* TEXTAUSZUG *
· · · · · · ·

Die “Gute fachliche Praxis” der Forstwirtschaft im neuen Bundeswaldgesetz?

Reihe: Schwerpunktthemen zum Neuen Bundeswaldgesetz, Teil 2

 

von Jürgen Kruse, BBIWS NRW

 

Wer den regelmäßig erstellten Waldzustandsbericht kritisch hinterfragt erkennt sehr schnell, dass die darin beschriebene Verschlechterung des Waldzustands nur geringfügig vom derzeit viel diskutierten Klimawandel verursacht wird. Es gibt genügend Beispiele die belegen, dass die Anwendung und Auslegung der bisherigen “Guten fachlichen Praxis” der Forst- bzw. Holzwirtschaft dazu einen erheblichen Beitrag leisten. Aufgrund der Tatsache, dass das seit 1975 bestehende Bundeswaldgesetz aktuell auf der politischen Agenda zur Überarbeitung ansteht, ist es zwingend erforderlich, die “Gute fachliche Praxis” neu zu definieren und dabei die folgenden wichtigen Kriterien als Messlatte zur Bewertung und Neufassung heranzuziehen:

 

1) die ökologischen Funktionen des Waldes, insbesondere seine Bedeutung für die Biodiversität, Artenvielfalt und den Bodenschutz.

· · · · · · ·

* GESPEICHERTE DATEN *
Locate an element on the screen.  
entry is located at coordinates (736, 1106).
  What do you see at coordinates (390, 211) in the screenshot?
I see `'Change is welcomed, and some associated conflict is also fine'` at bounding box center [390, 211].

· · · · · · ·

* AUFGABENSTELLUNG A *
Erkläre in ein bis drei Sätzen, warum es laut dem Textauszug zur „Guten fachlichen Praxis“ im Bundeswaldgesetz zwingend erforderlich ist, diese Praxis neu zu definieren.
* AUFGABENSTELLUNG B *
Schreibe aus dem Textauszug zur „Guten fachlichen Praxis“ im Bundeswaldgesetz die Stelle von „Wer den regelmäßig“ bis „und den Bodenschutz.“ wortgetreu ab.
* AUFGABENSTELLUNG C *
Schreibe den Textauszug zur „Guten fachlichen Praxis“ im Bundeswaldgesetz im Anschluss an seinen letzten Satz weiter.
Die Daten sind eigenständiges Material und gehören nicht zum Textauszug.

* RICHTIGE ANTWORT A *
Das seit 1975 bestehende Bundeswaldgesetz steht aktuell auf der politischen Agenda zur Überarbeitung. Zudem belegen laut dem Textauszug genügend Beispiele, dass die Anwendung und Auslegung der bisherigen „Guten fachlichen Praxis“ der Forst- bzw. Holzwirtschaft erheblich zur Verschlechterung des Waldzustands beitragen.

* RICHTIGE ANTWORT B *
Wer den regelmäßig erstellten Waldzustandsbericht kritisch hinterfragt erkennt sehr schnell, dass die darin beschriebene Verschlechterung des Waldzustands nur geringfügig vom derzeit viel diskutierten Klimawandel verursacht wird. Es gibt genügend Beispiele die belegen, dass die Anwendung und Auslegung der bisherigen “Guten fachlichen Praxis” der Forst- bzw. Holzwirtschaft dazu einen erheblichen Beitrag leisten. Aufgrund der Tatsache, dass das seit 1975 bestehende Bundeswaldgesetz aktuell auf der politischen Agenda zur Überarbeitung ansteht, ist es zwingend erforderlich, die “Gute fachliche Praxis” neu zu definieren und dabei die folgenden wichtigen Kriterien als Messlatte zur Bewertung und Neufassung heranzuziehen:

 

1) die ökologischen Funktionen des Waldes, insbesondere seine Bedeutung für die Biodiversität, Artenvielfalt und den Bodenschutz.

* RICHTIGE ANTWORT C *
2) seine Anpassungsfähigkeit (Resilienz) an Veränderungen des Klimas und seine Funktion als Kohlenstoffspeicher, der Erhalt aller Funktionen zur Luftreinhaltung sowie der Erhalt aller Funktionen als natürliche Klimaanlage (Kühlung);

 

3) der Erhalt all seiner positiven Auswirkungen auf den Wasserhaushalt (Grundwasserneubildung, Trinkwasserversorgung, Hochwasserschutz, Verdunstung und Regen etc.);

 

4) seine Bedeutung für das Landschaftsbild sowie den landesweiten Biotopverbund;

 

5) seine Bedeutung für das Mensch-Natur-Verhältnis, insbesondere für die Erholung und Gesundheit der Bevölkerung;

 

6) seine umweltgerechte (nachhaltige) Nutzung im Sinne dieses Gesetzes

 

7) die Berücksichtigung der regionalen potentiellen natürlichen Vegetation (PNV) der Wälder, etwa im Tiefland der Buchenwälder, die durch Brotbaumpflanzungen zu reinen Waldackerflächen degradiert wurden.

 

Eine Bewertung all dieser wichtigen Kriterien erfolgt zum besseren Verständnis direkt anhand eines praxisnahen Beispiels und der dabei bisher ausgeübten “guten fachlichen Praxis” der Forstwirtschaft.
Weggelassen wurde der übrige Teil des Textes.